▶ **Prompt 1**
According to the text on Sakae Esuno, what brought him to professional status as a manga artist?
▶ **Prompt 2**
Please carry on the text on Sakae Esuno, starting after its last sentence.
══ Excerpted text
Japanese manga artist

Sakae Esuno (えすのサカエ, Esuno Sakae) is a Japanese manga artist. He is best known for his manga series Future Diary and Big Order. Esuno started drawing at age 15, at the time he was an admirer of the works of Rumiko Takahashi in particular her horror manga Mermaid Saga. After working as a manga assistant for many years he managed to become a professional manga artist when his story Tetsudō Tenshi (鉄道天使, Railroad Angel) won a prize in a contest held by Kadokawa Shoten in 2001.
In the 2017 May issue of Monthly Shōnen Ace magazine, he launched a new manga titled Tantei Akechi wa Kyōran su (The Detective Akechi is Berserk), a tribute to the works of Edogawa Ranpo. The manga ended in the issue published in December 2018.
════
══ Data excerpts
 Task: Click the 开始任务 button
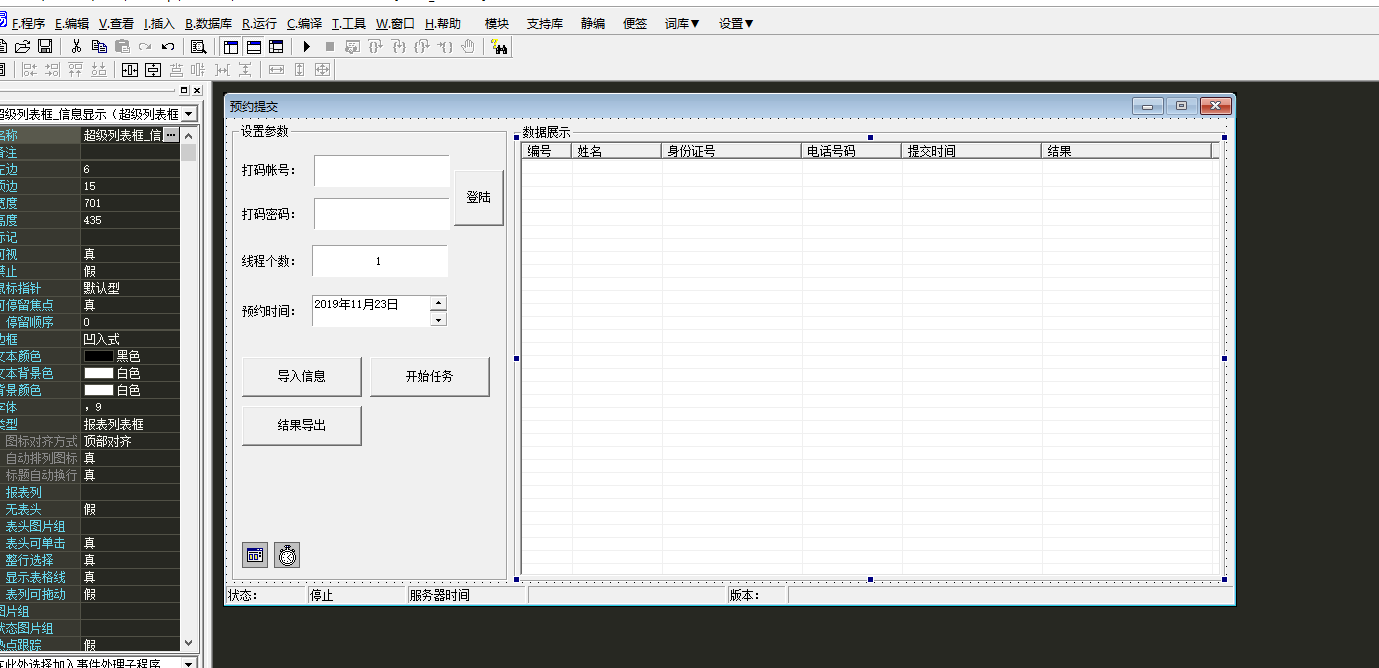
════
══ Data excerpts
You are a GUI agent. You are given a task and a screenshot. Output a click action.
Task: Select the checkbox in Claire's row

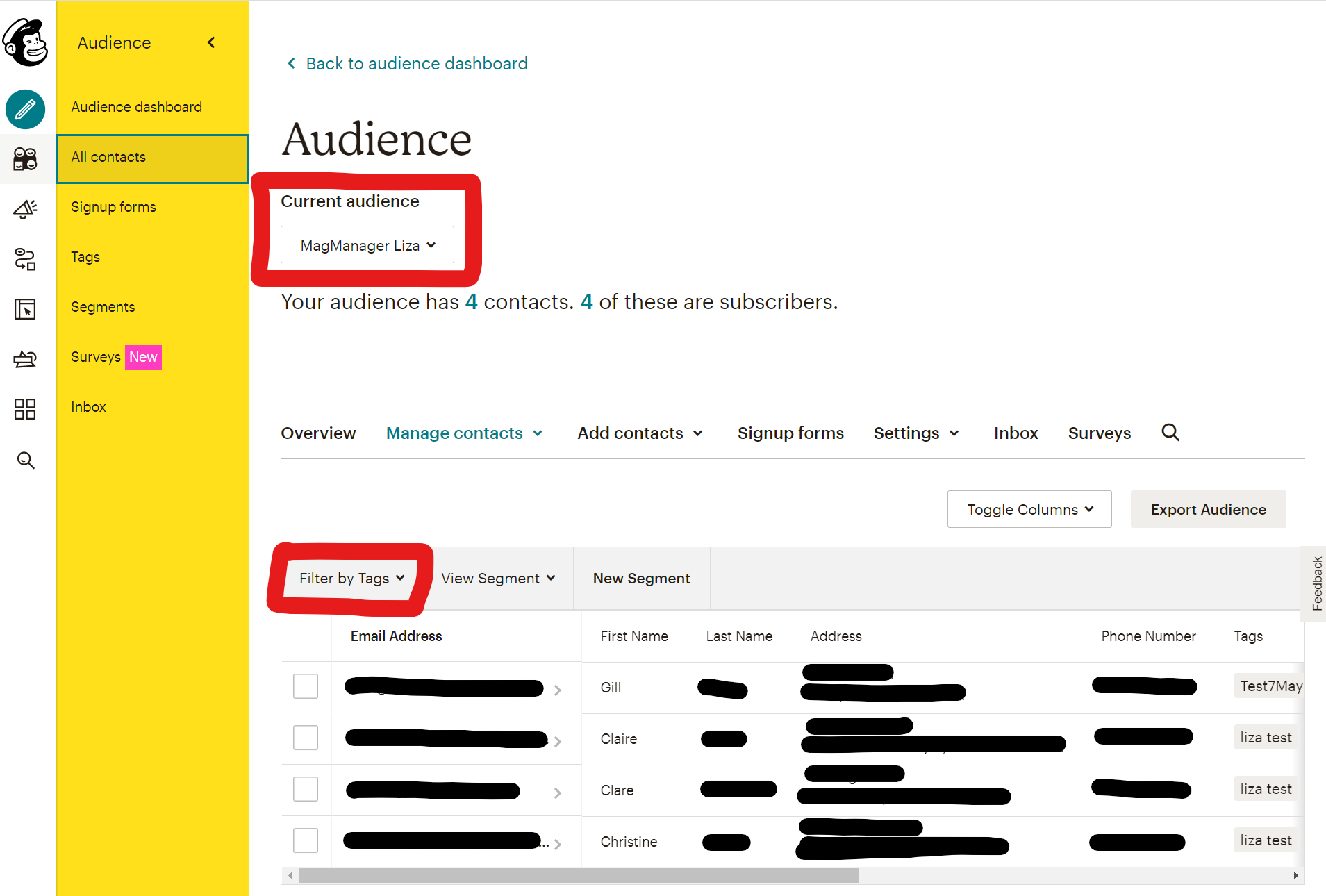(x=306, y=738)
════
▶ **Reply 1**
His story Tetsudō Tenshi (Railroad Angel) won a prize in a Kadokawa Shoten contest in 2001.

▶ **Reply 2**
In May 2019, he started the serialization of the manga adaptation of Bokuto Uno's light novel series Reign of the Seven Spellblades in Monthly Shōnen Ace.

==Works==

- Hanako and the Terror of Allegory (花子と寓話のテラー, Hanako to Gūwa no Terā) (June 2004–November 2005, Monthly Shōnen Ace)
- Future Diary (未来日記, Mirai Nikki) (January 2006–December 2010, Monthly Shōnen Ace)
  - Mirai Nikki Mosaic (未来日記モザイク, Mirai Nikki Mozaiku) (2008)
  - Mirai Nikki Paradox (未来日記パラドックス, Mirai Nikki Paradokksu) (2008)
  - Future Diary: Redial (未来日記リダイヤル, Mirai Nikki Ridaiyaru) (2013)
- Big Order (ビッグオーダー, Biggu Ōdā) (November 2011–September 2016, Monthly Shōnen Ace)
- Tantei Akechi wa Kyōran su (探偵明智は狂乱す) (May 2017–December 2018, Monthly Shōnen Ace)
- Reign of the Seven Spellblades (七つの魔剣が支配する) (May 2019–November 2023, Monthly Shōnen Ace, manga adaptation of the light novel series of the same name by Bokuto Uno)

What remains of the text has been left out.